Supplied data: Begin
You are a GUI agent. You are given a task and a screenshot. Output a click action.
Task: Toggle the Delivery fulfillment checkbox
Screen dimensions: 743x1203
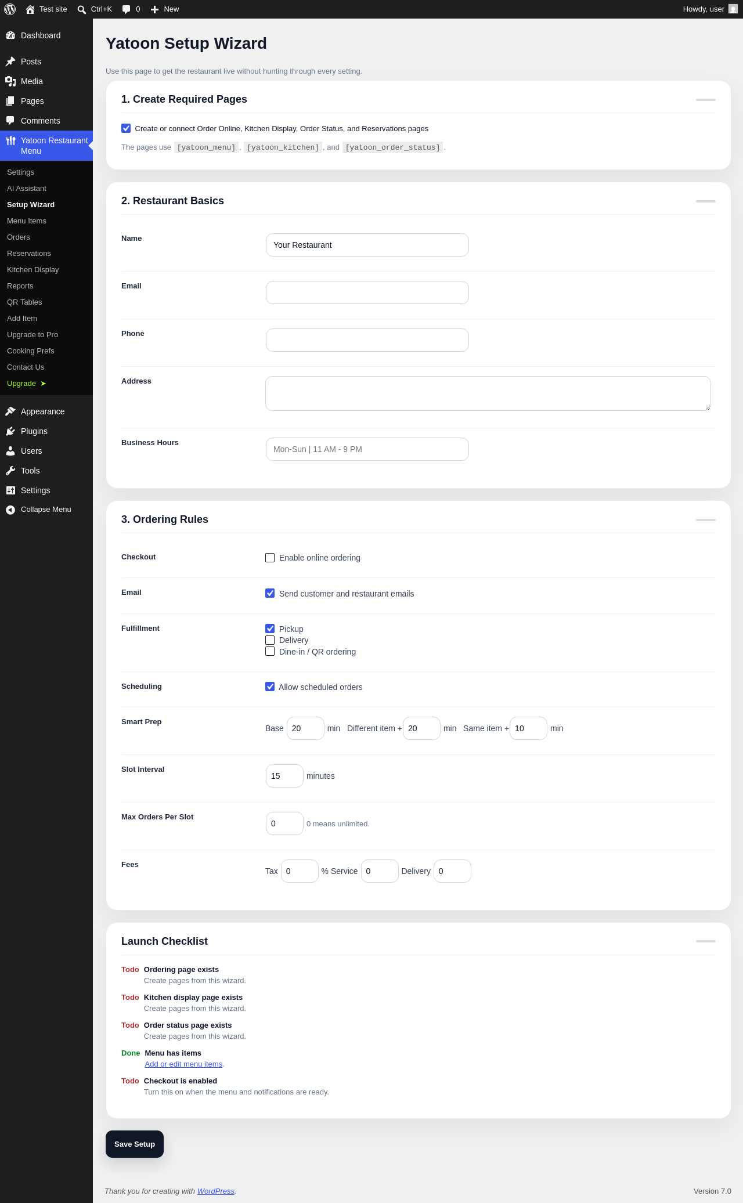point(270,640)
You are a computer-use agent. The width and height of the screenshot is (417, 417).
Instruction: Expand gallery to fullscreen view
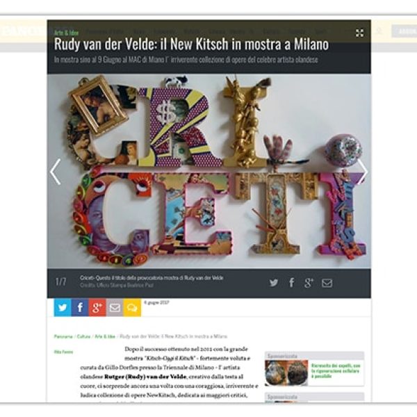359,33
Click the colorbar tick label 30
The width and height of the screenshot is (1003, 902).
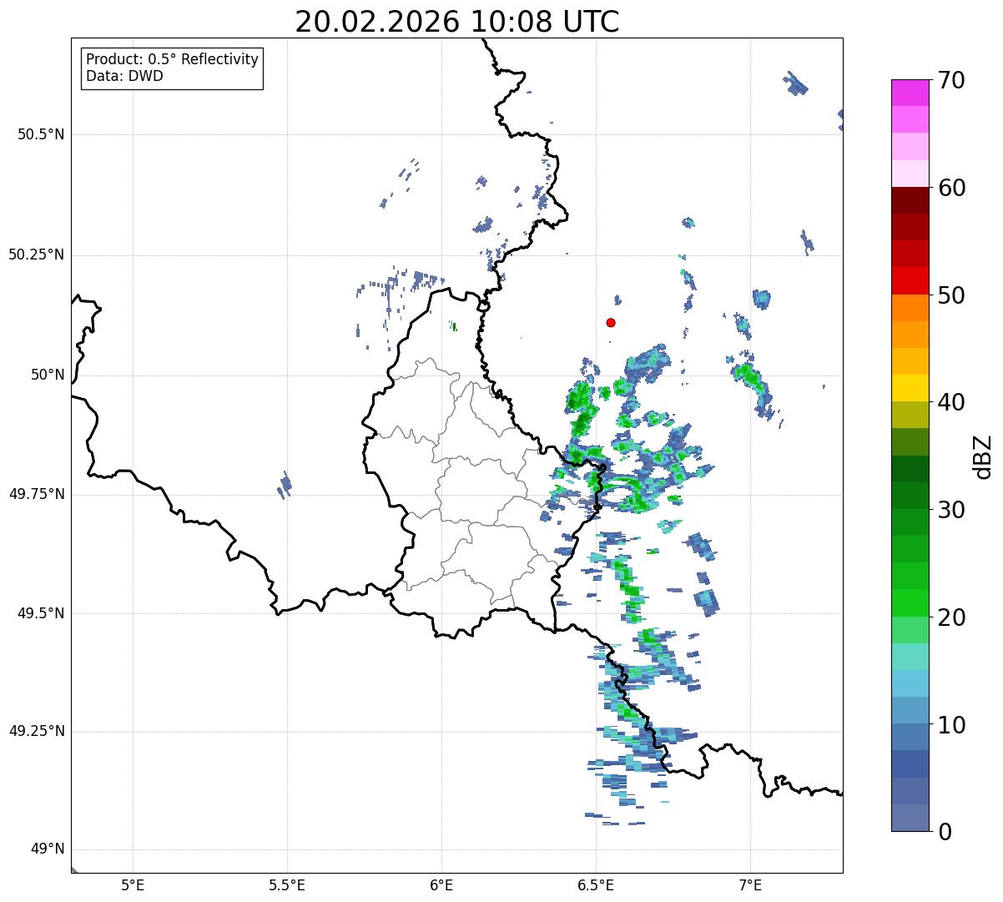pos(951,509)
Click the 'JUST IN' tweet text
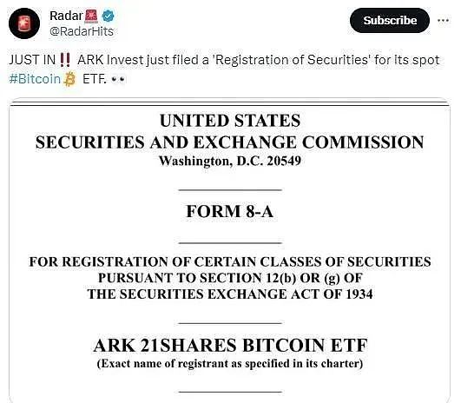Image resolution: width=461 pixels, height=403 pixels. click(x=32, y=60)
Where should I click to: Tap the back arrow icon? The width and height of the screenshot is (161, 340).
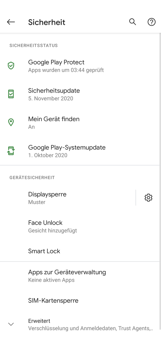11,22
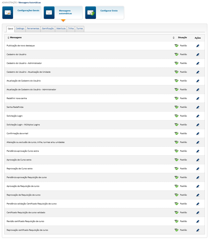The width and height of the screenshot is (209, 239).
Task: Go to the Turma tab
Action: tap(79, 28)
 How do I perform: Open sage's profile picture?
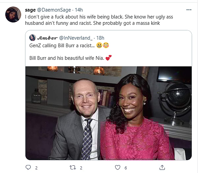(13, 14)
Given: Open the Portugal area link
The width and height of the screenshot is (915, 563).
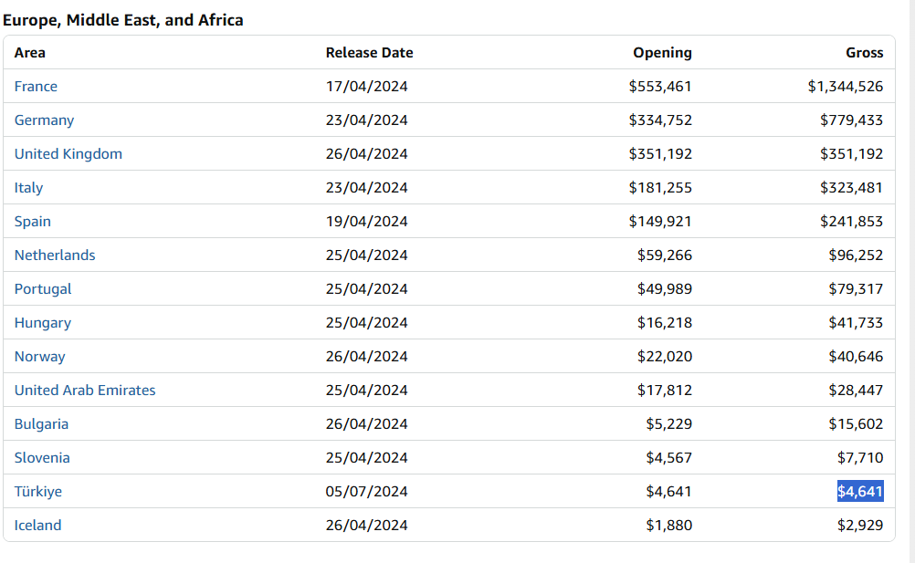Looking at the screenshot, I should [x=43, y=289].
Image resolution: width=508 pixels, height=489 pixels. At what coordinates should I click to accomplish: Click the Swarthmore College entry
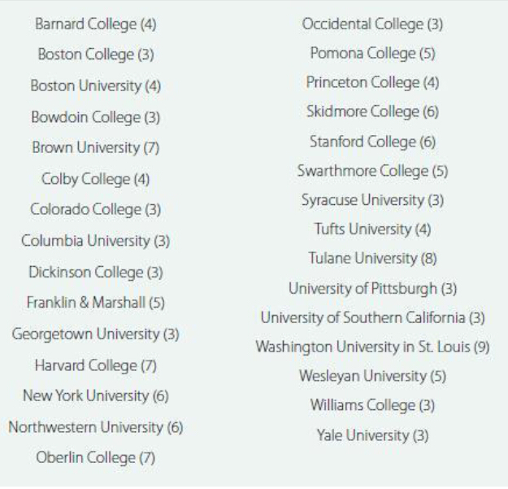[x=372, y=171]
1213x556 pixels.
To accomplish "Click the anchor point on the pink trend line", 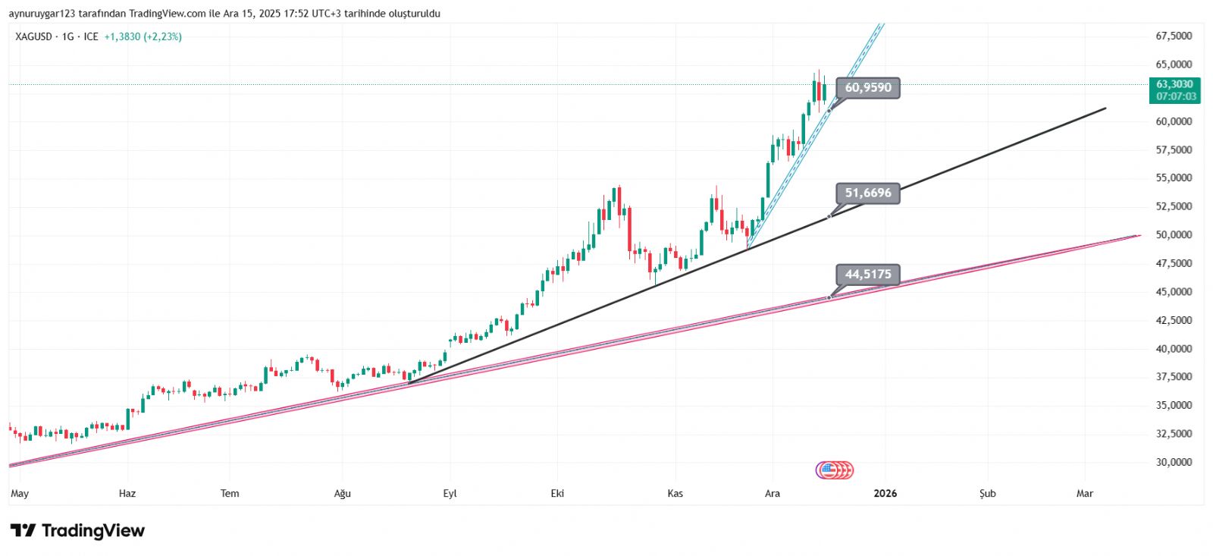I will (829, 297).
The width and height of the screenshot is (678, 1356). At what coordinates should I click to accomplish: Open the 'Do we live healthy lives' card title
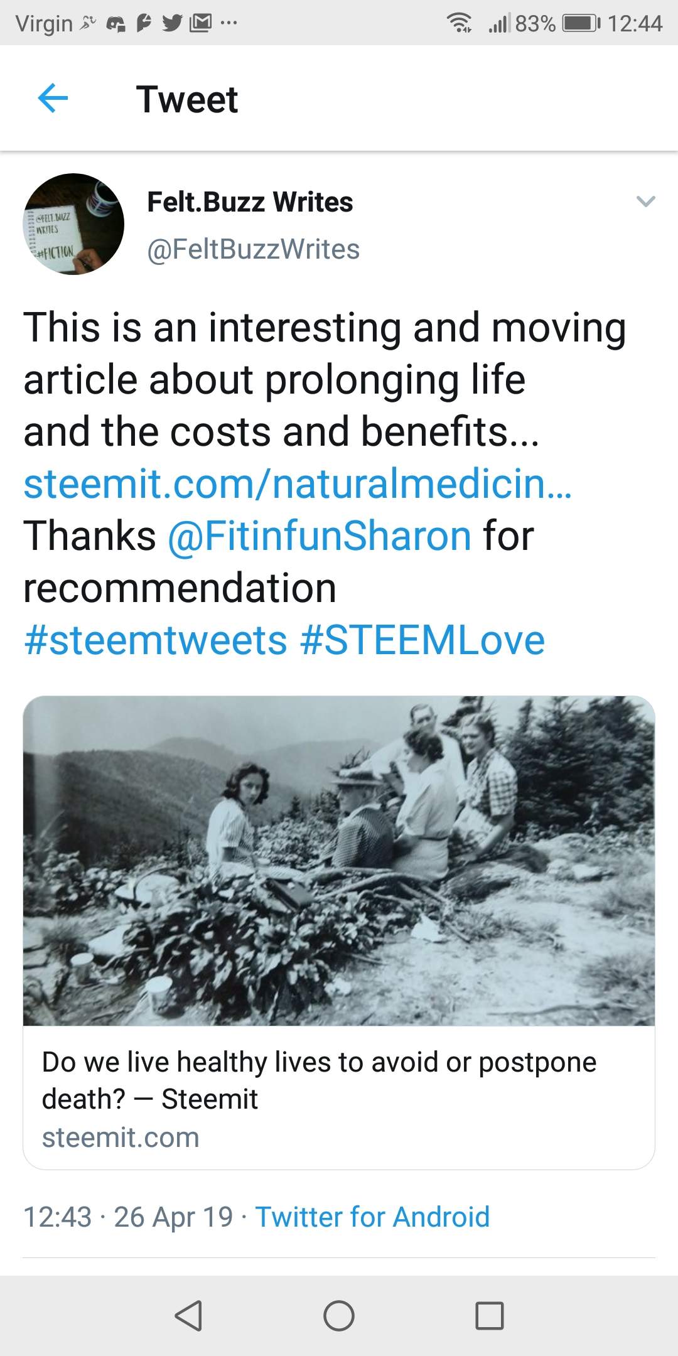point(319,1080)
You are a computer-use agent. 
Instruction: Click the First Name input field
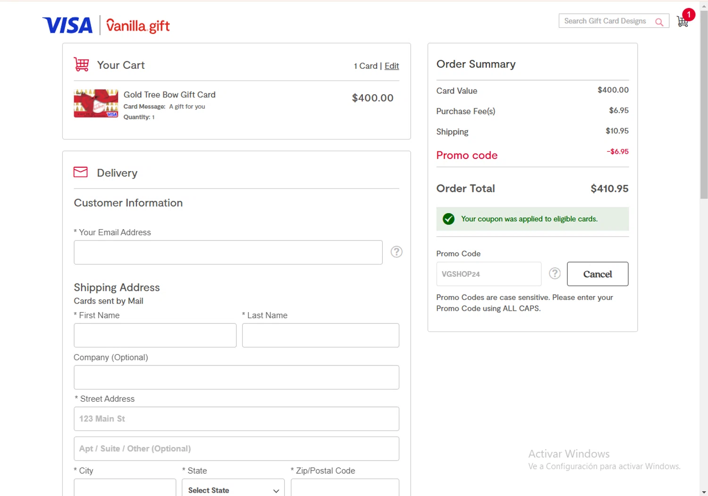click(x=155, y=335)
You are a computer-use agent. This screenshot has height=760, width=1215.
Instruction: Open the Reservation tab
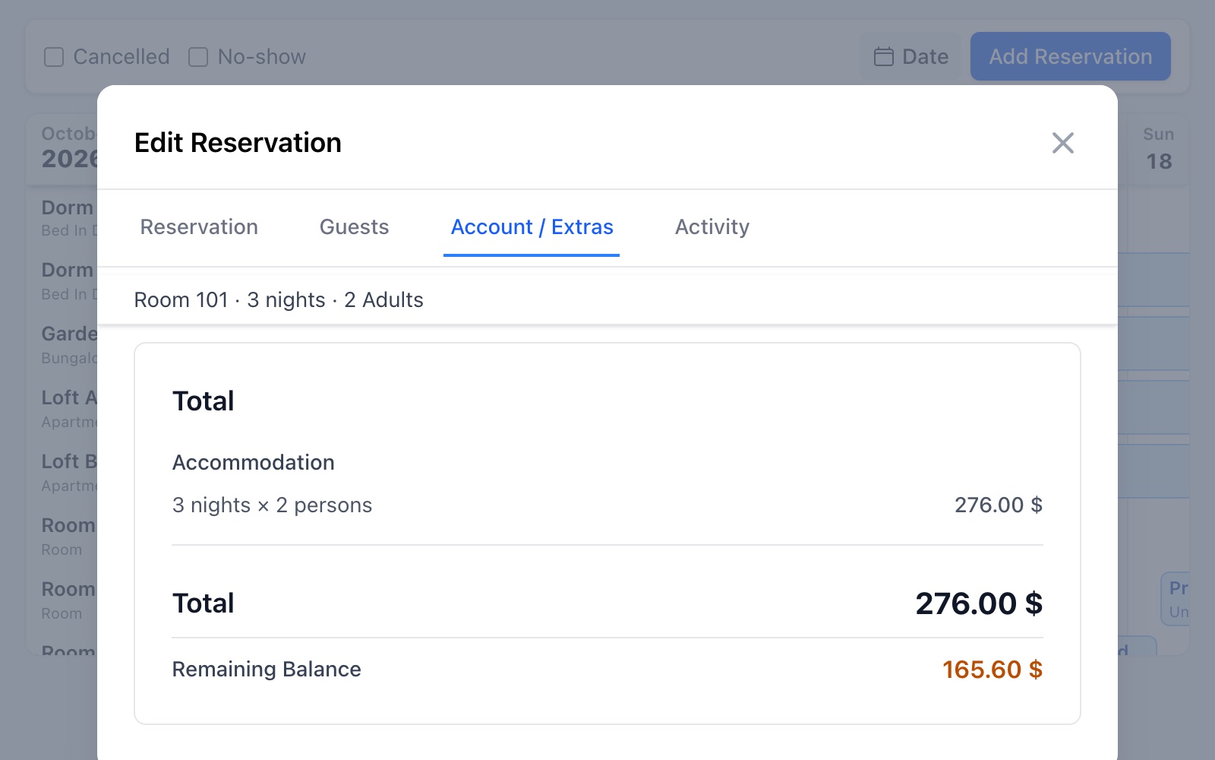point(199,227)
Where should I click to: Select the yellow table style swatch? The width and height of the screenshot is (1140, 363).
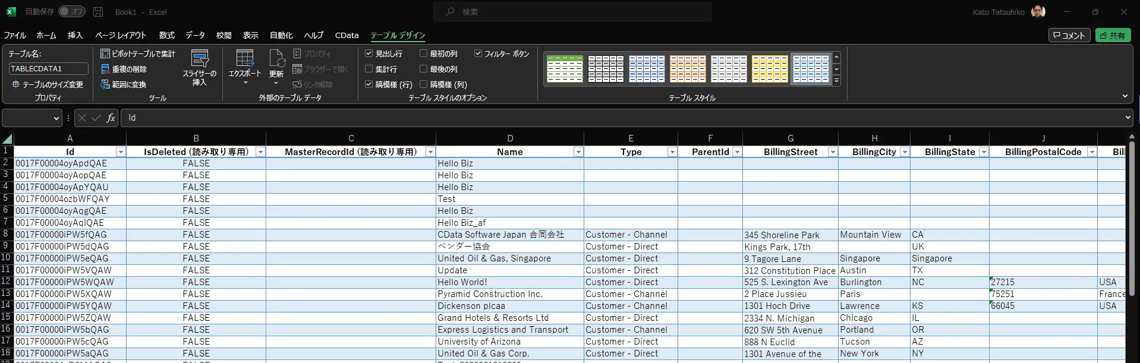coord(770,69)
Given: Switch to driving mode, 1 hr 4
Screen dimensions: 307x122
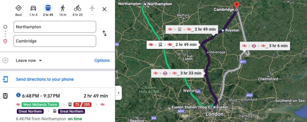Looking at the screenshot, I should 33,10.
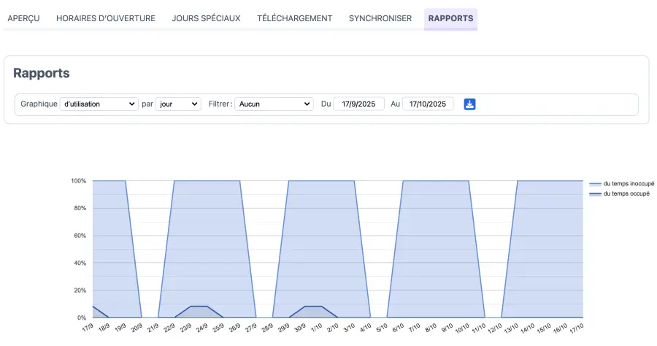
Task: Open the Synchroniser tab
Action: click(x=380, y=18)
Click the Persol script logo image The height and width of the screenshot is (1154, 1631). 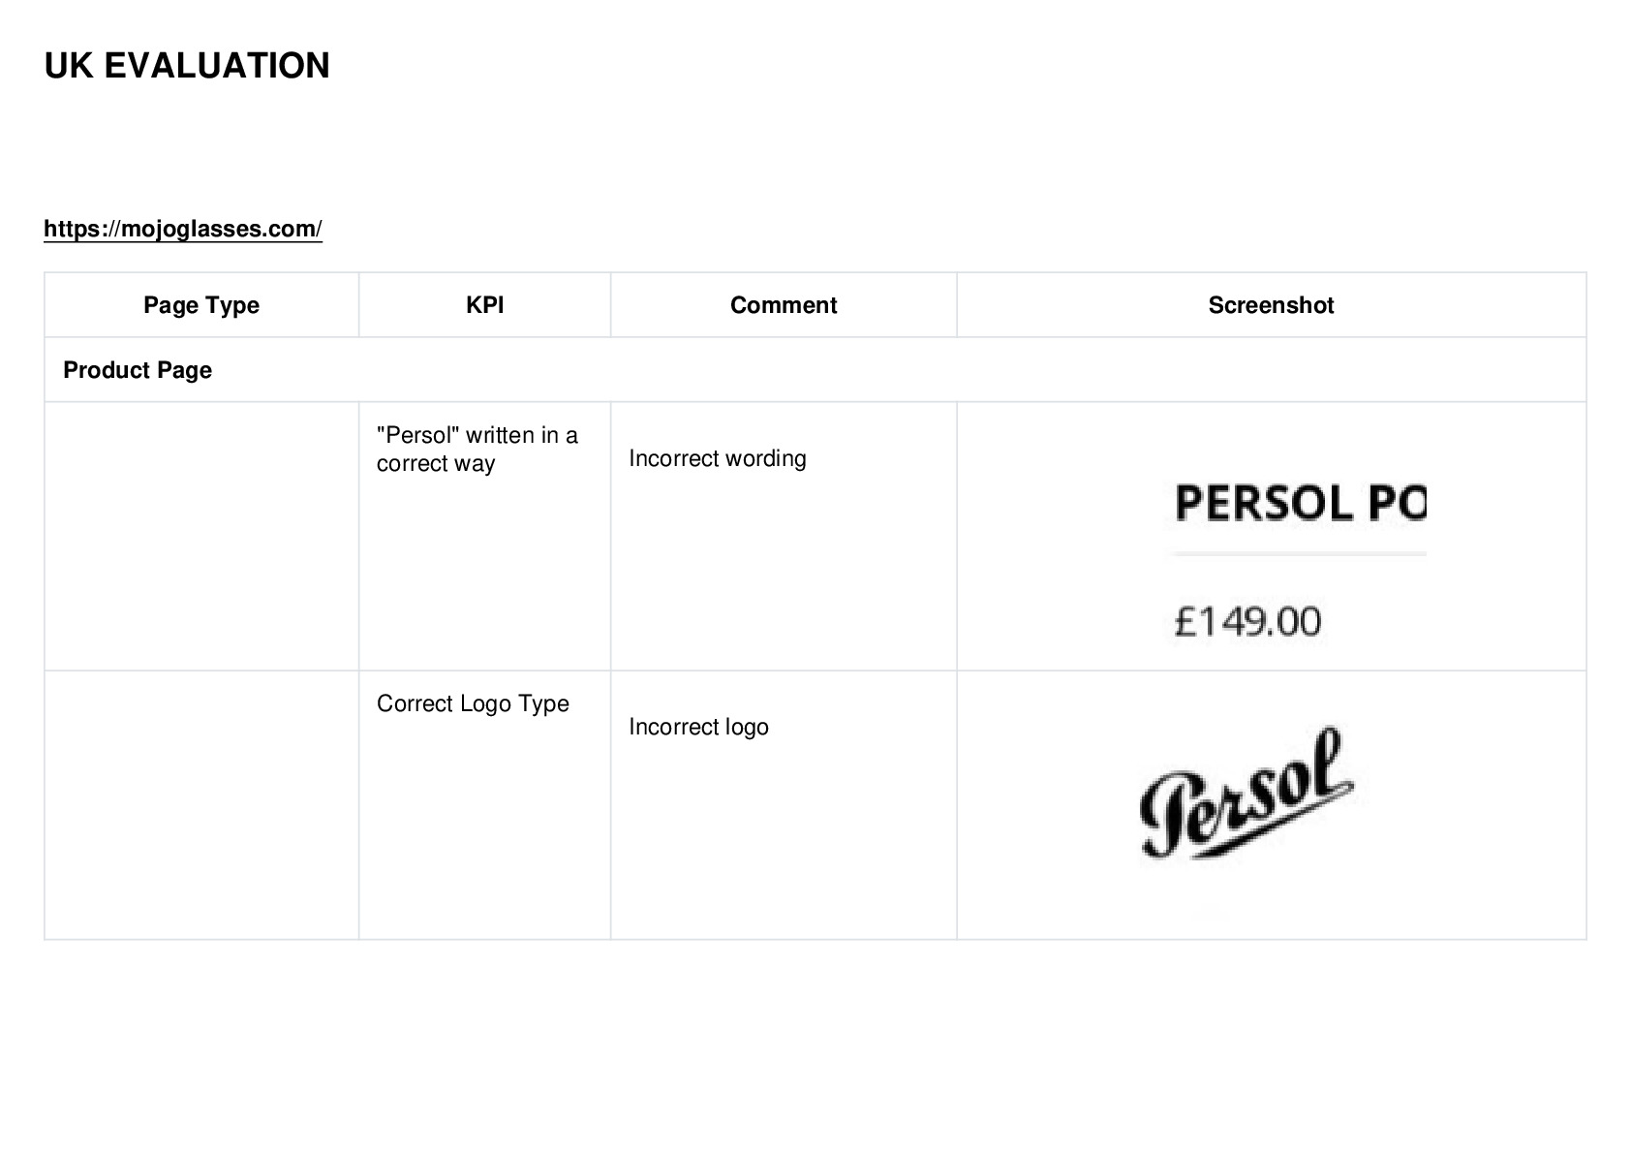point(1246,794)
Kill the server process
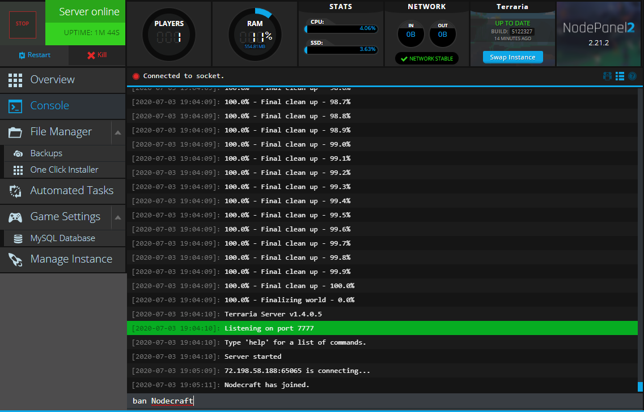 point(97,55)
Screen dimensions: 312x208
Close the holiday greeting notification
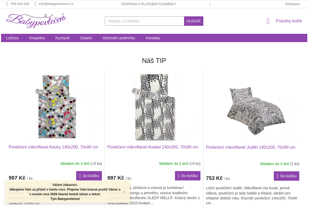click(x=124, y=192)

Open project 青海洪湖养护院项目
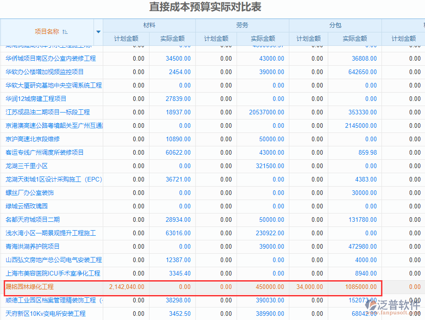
Supplied data: End
**Aim of the task**. Exactly as they appear, please return only the lines from the first line of the records through the line containing "Click the colorbar tick label 30", both included, leaving out all pictures.

**Answer to the exercise**.
You are a GUI agent. You are given a task and a screenshot. Output a click action.
Task: Toggle the Delivery fulfillment checkbox
Screen dimensions: 743x1203
point(270,640)
You are a computer-use agent. The width and height of the screenshot is (417, 417).
Instruction: Expand gallery to fullscreen view
359,33
Click the colorbar tick label 30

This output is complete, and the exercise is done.